The festival offers an after-hours culture crawl, with major arts venues reopening and events taking place throughout the city centre. The hybrid event also has an online offering for those who want to attend from home.
Visitors can enjoy everything from live DJs, brass bands and choirs, light installations, fire workshops, walking tours and circus skills, to playful Zoom workshops and performances, graffiti art, late openings across Liverpool Biennial 2021 and artist studios, games, theatre, dance and much more.
The theme for LightNight is ‘Play’ reflecting on the role of arts and culture in escape, creativity and happiness. The arts festival takes place as the next stage of relaxed restrictions, in accordance with government guidelines, which sees entertainment, leisure and attractions reopen.
Venues opening late include World Museum, Walker Art Gallery, Zap Graffiti, Tate Liverpool, Open Eye Gallery, FACT, Bluecoat, Cotton Exchange, District, Northern Lights, Liverpool Cathedral, Liverpool Town Hall, St Luke’s Bombed out Church, VideOdyssey at Toxteth TV and more.
Many of the venues, while mostly free to enter, are ticketed and will have limited numbers inside to meet social distancing guidelines, so organisers Open Culture are urging visitors to browse the listings at www.lightnightliverpool.co.uk, book free tickets and plan their night in advance. The website allows visitors to save their favourite events with an itinerary builder which can be saved and shared with friends.

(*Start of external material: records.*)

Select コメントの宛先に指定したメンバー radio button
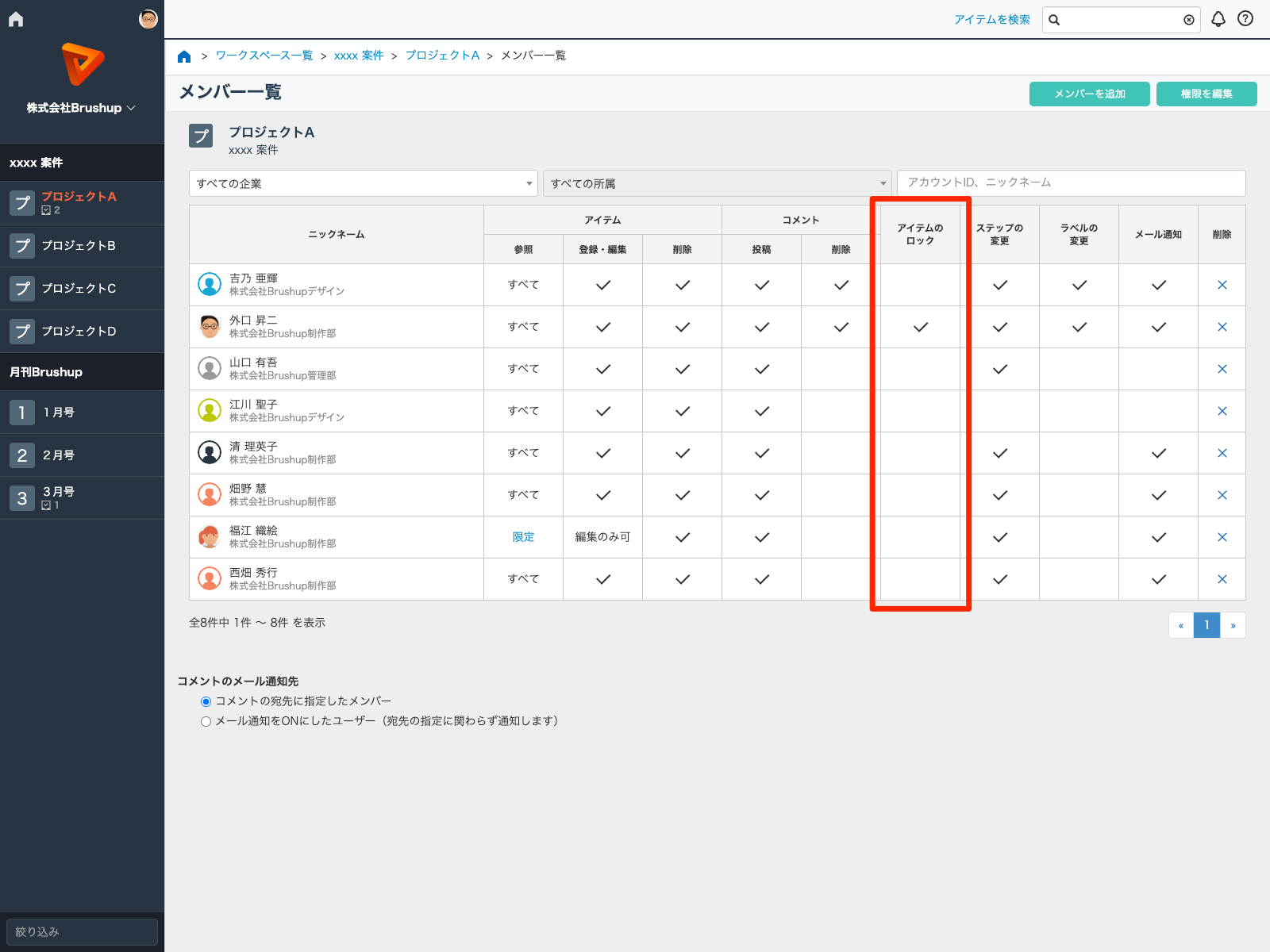Viewport: 1270px width, 952px height. (206, 701)
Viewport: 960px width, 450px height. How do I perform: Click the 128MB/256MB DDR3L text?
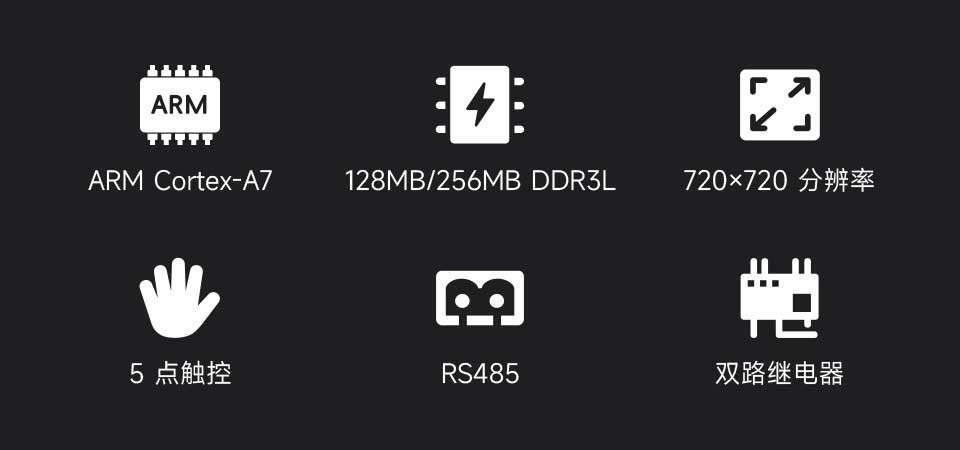480,181
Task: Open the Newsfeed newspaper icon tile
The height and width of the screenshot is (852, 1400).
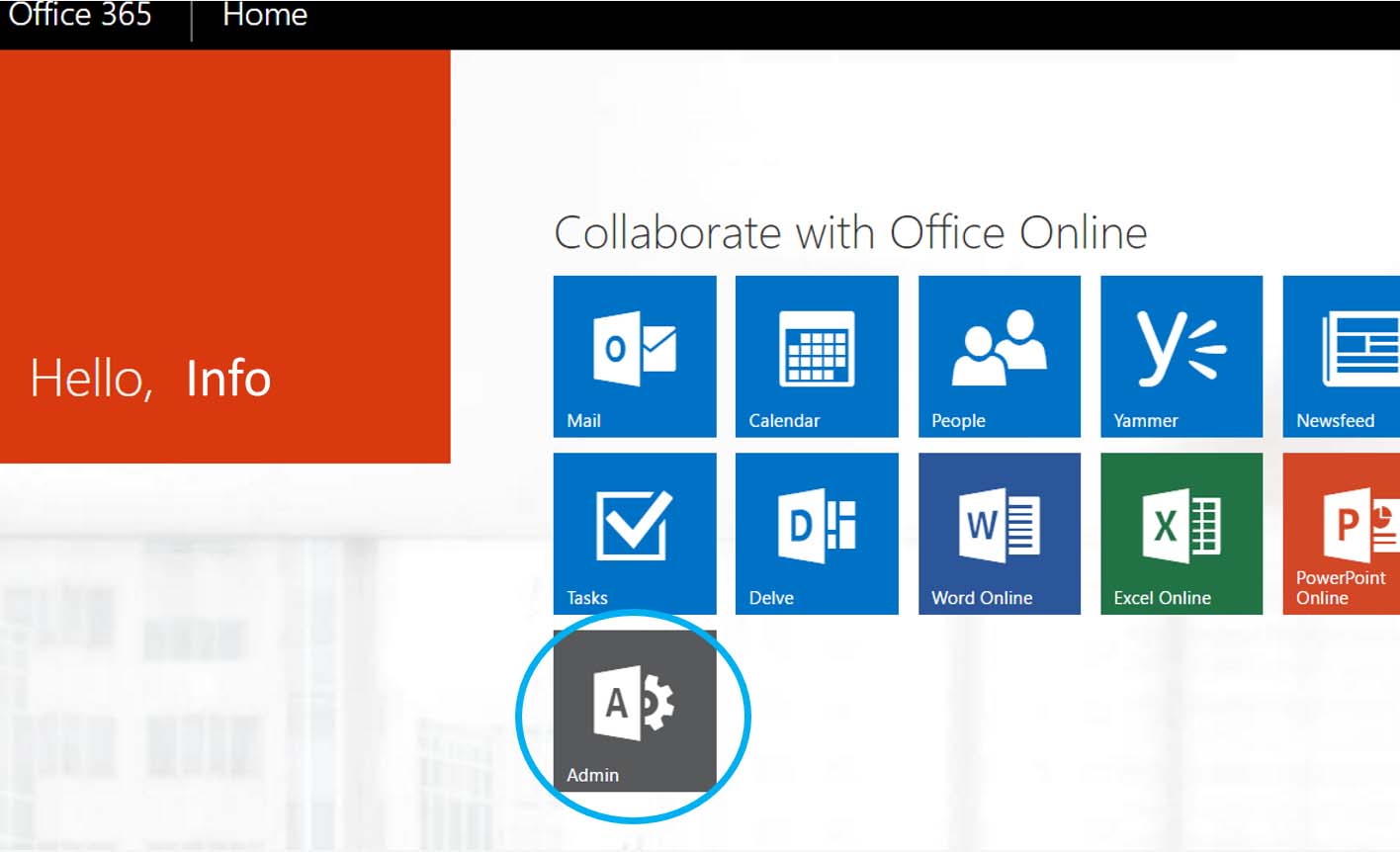Action: [x=1359, y=348]
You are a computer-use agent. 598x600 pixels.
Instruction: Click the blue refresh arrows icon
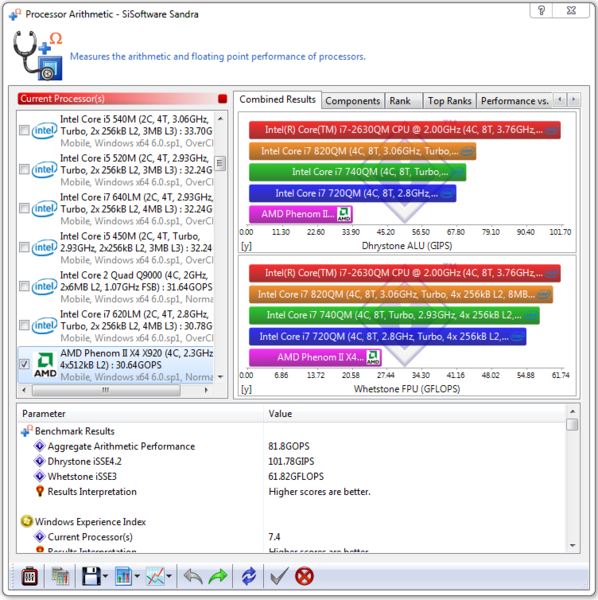click(x=249, y=576)
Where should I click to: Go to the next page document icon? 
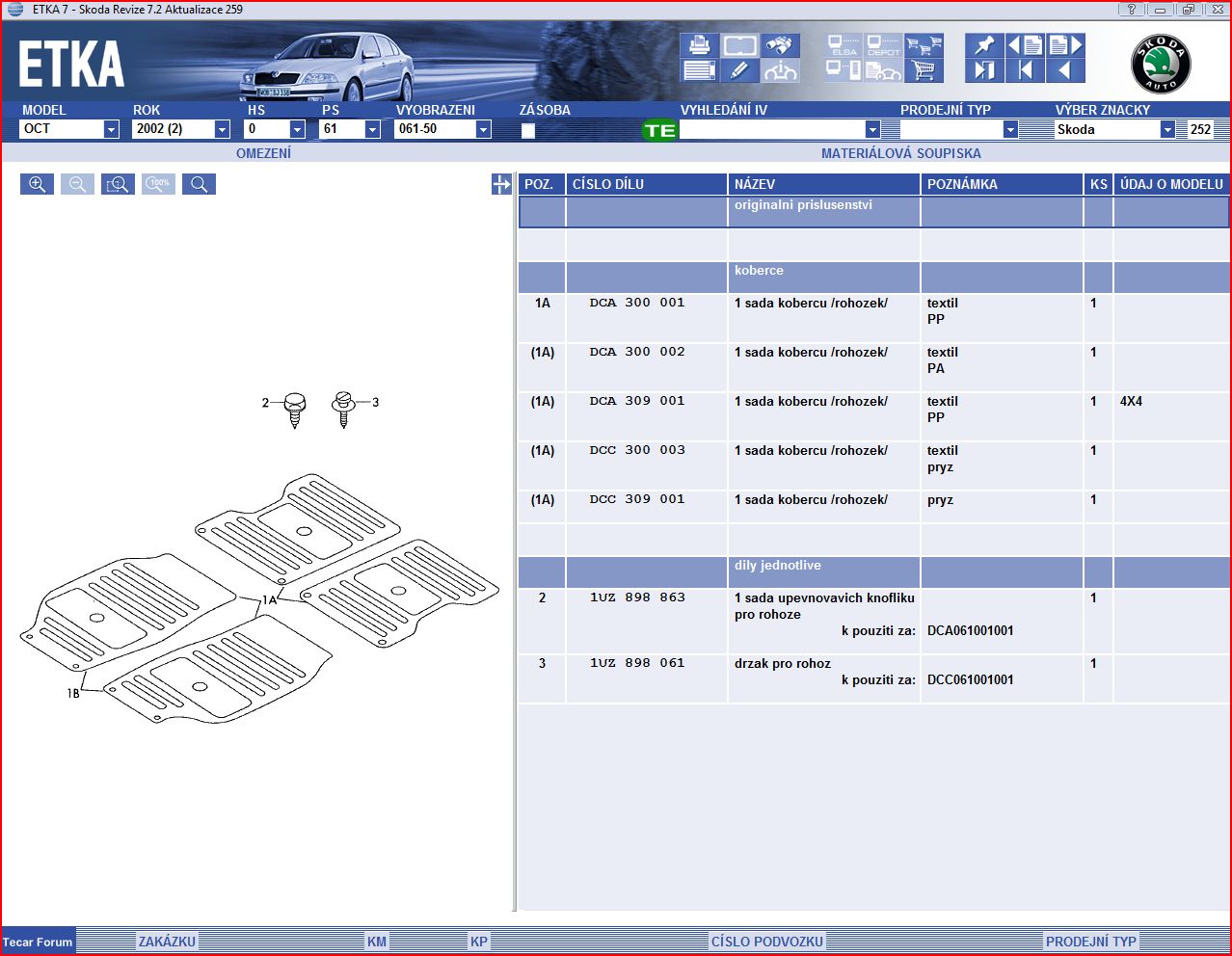click(x=1064, y=45)
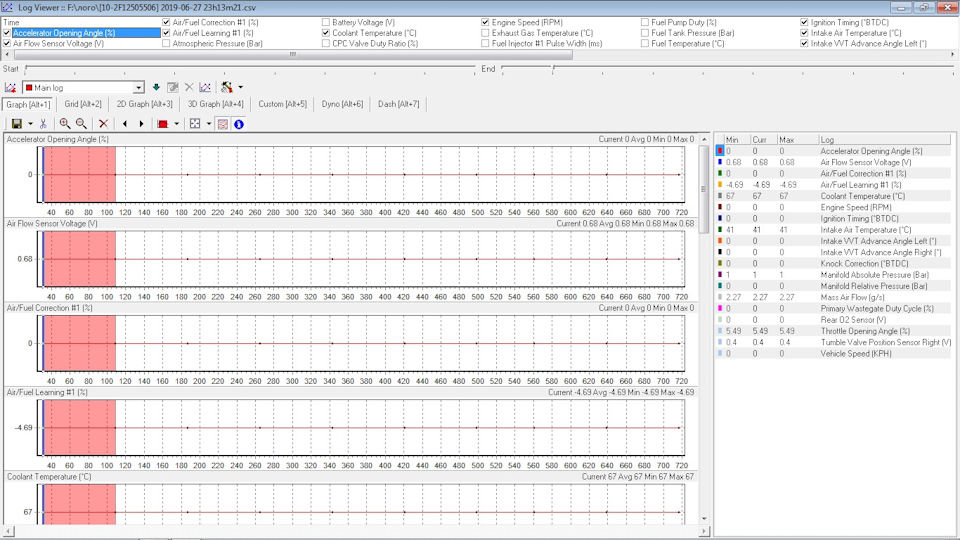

Audiences enjoying the festival online can find over 40 exhibitions, talks, workshops and performances. Events include learning how to make your own stop motion animation from Victoria Gallery & Museum, a livestream from music trio Stealing Sheep at British Music Experience, a showing of Vasily Petrenko Conducts music by Arenksy, Weber and Haydn from Liverpool Philharmonic, John Moores Painting Prize at Walker Art Gallery and playful technology demos from Liverpool Science Park.